_EXERCISE GOAL_
In the material below, find the line with "Task: Click the 164 quote tweets number"; set down that line and every line after it to the end, exactly, without pictures.

_TASK INPUT_
···

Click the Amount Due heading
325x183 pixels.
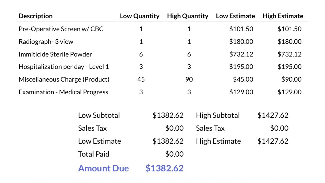point(103,168)
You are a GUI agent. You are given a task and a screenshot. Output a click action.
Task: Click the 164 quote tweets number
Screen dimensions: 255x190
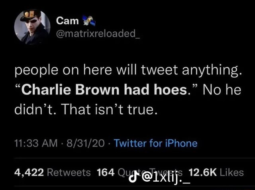tap(105, 172)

···

_EXERCISE SOLUTION_
Task: Click the 164 quote tweets number
Screen dimensions: 255x190
tap(105, 172)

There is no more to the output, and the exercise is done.